We then proceeded to establish a fluorescence imaging method for mouse spermatozoa glycans based on CGL. We used the 12-week-old C57BL/6 adult male mice as a model. All experimental protocols were approved by the Institutional Animal Care and Use Committee of Nanjing Jinling Hospital (2020JLHGKJDWLS-169). The mice caudal epididymides were removed and crushed, filtered through a cell strainer, centrifuged, and then washed with PBS to obtain spermatozoa samples. To prevent alterations in the glycans of spermatozoa caused by changes in the external environment after isolation, we fixed and blocked the spermatozoa immediately after separation. To achieve the imaging and flow cytometric analysis of mouse spermatozoa, we used biotin-hydrazide (BH) to react with the aldehyde groups generated by NaIO₄/GAO oxidation on mouse spermatozoa, followed by streptavidin-Cy3 (SA-Cy3) staining (Fig. 1a). We tried various hydrazide labeling reagents and found that SA-Cy3 combined with BH had the lowest adsorption background for labeling of aldehyde groups generated on spermatozoa. Unlike the glycan imaging results for live tumor cells in Figs. S1–S4, the whole fixed spermatozoa showed fluorescence signals (Fig. 1b). It should be noted that because spermatozoa are highly asymmetrical cells, when we focus on the head of the spermatozoa using DAPI, the tail may or may not be in the plane of focus. In the group without oxidation (Control 1, BH and then SA-Cy3), the fluorescence was substantially diminished, indicating that the fluorescence observed in the experimental group mainly originated from the selective labeling of glycans. In addition, in group Control 2 (only SA-Cy3), the background fluorescence of spermatozoa was further attenuated, indicating that the background fluorescence originated mainly from the adsorption of BH. We also performed flow cytometric analysis of the labeled spermatozoa and found that the signal-to-background ratio of GAO group to Control 1 was about 9.21, and the ratio for the NaIO₄ group to Control 1 was about 7.93 (Fig. 1c).

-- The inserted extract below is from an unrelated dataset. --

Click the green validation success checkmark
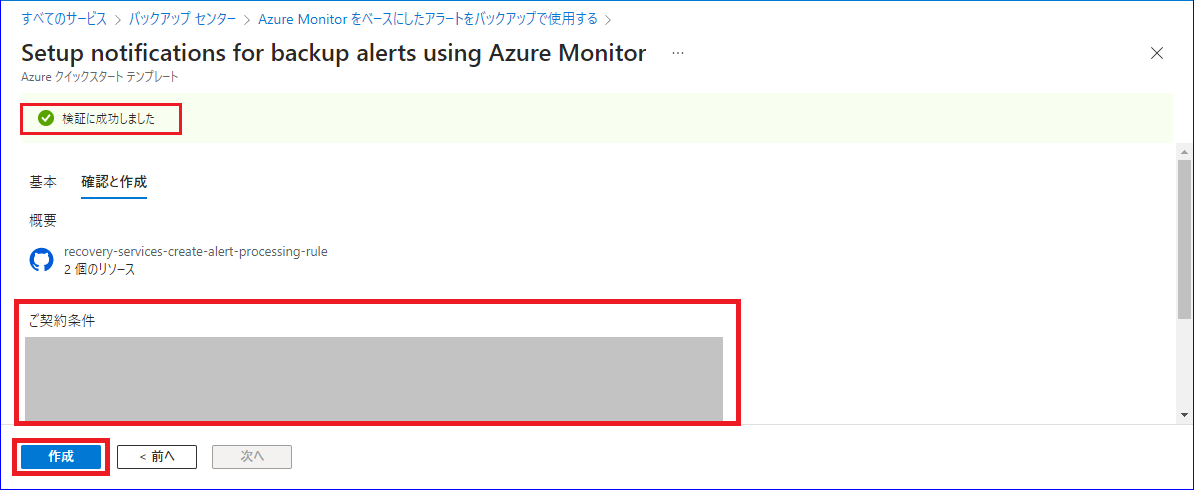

Next, we verified the specificity of Gal/GalNAc and Sia labeling using monosaccharide competition assay and neuraminidase (NEU) cleavage experiment, respectively. When free d-(+)-galactose (d-Gal) was added to compete with spermatozoa for GAO oxidation, a decrease in fluorescence intensity on spermatozoa was observed, demonstrating that the oxidation target of GAO is indeed Gal/GalNAc (Fig. 1d). On the other hand, NEU can specifically cleave α2–3,6,8 linked Sia. The pretreatment of spermatozoa by NEU prior to NaIO₄ oxidation step led to substantially reduced fluorescence signals, demonstrating the specificity of Sia labeling (Fig. 1e).

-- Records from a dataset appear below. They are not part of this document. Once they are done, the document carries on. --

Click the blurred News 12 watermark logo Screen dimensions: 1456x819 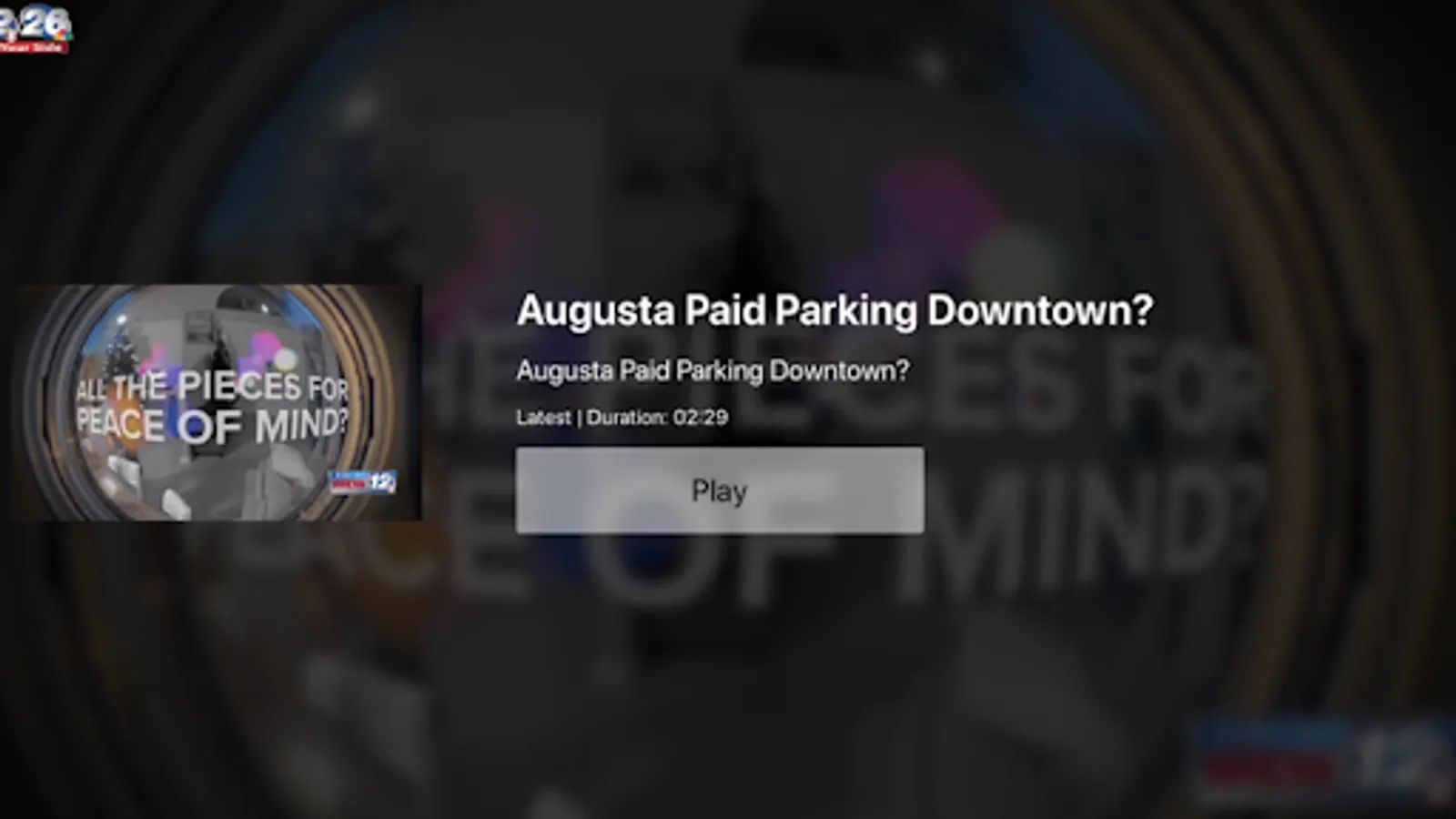click(1324, 760)
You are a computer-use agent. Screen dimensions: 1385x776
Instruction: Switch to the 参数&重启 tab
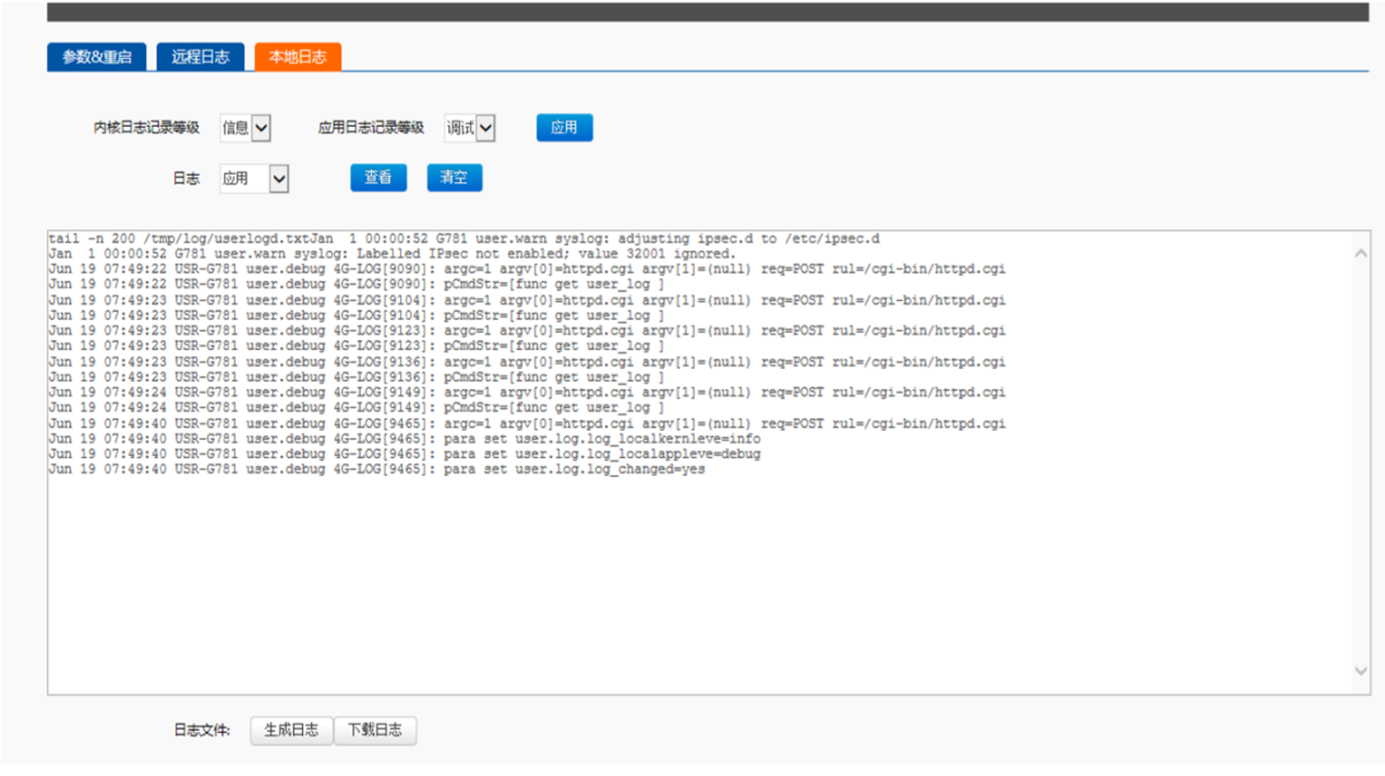tap(96, 57)
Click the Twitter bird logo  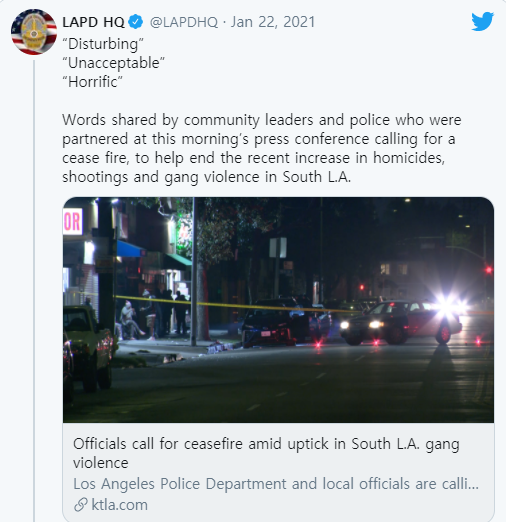point(482,22)
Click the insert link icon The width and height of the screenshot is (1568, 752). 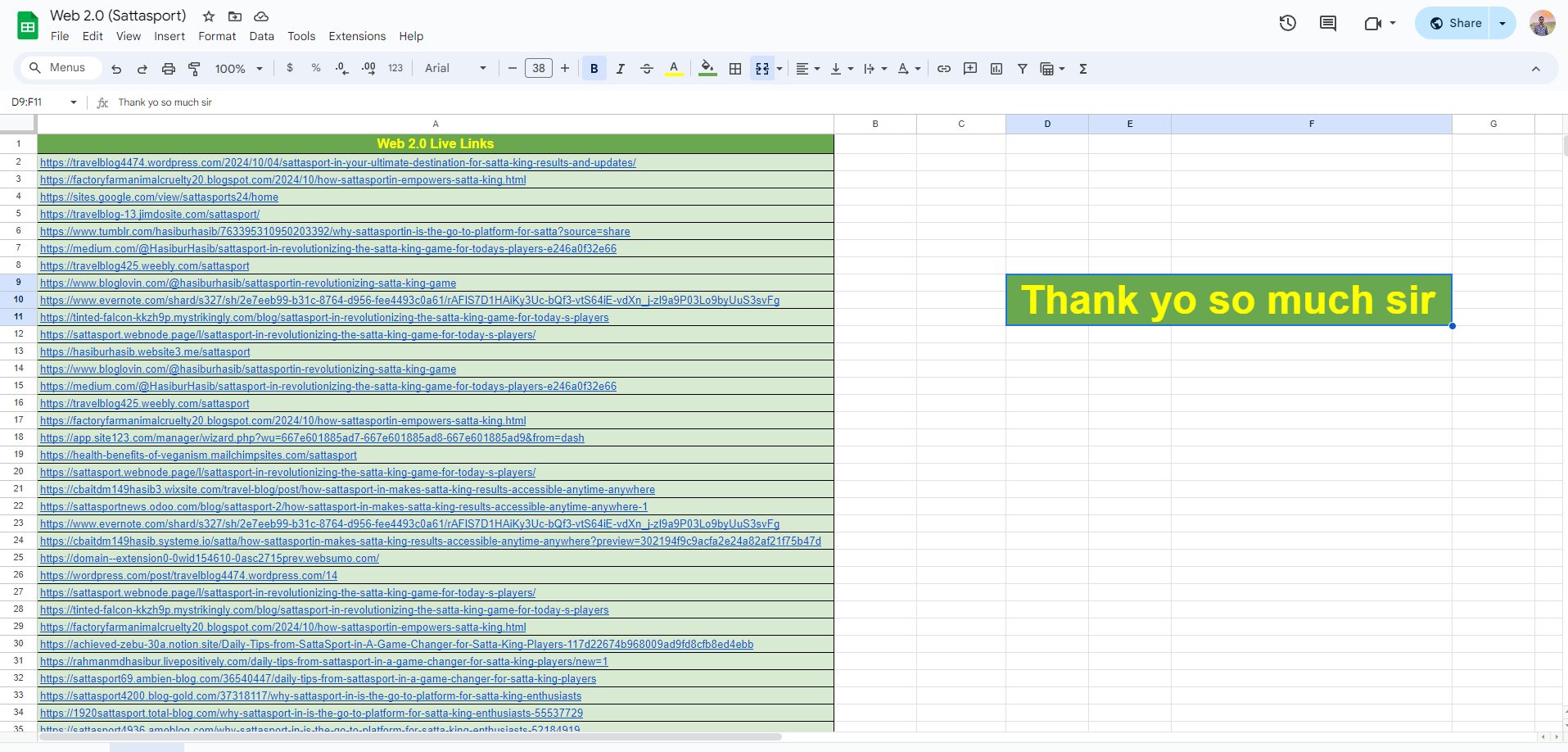[x=943, y=69]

We validated the results of the chemoselective labeling methods using the traditional lectin recognition technique. Five types of lectins (FITC labeled) were used: wheat germ agglutinin (WGA), Sambucus nigra agglutinin (SNA), Jacalin, peanut agglutinin (PNA), soybean agglutinin (SBA). The detailed recognition information was shown in Table S1 (Supporting information). WGA, SNA, and Jacalin showed strong binding to spermatozoa, the binding of PNA was moderate, while the binding of SBA was negligible (Fig. S5 in Supporting information). These results were consistent with our results, thus demonstrating the reliability of chemoselective labeling.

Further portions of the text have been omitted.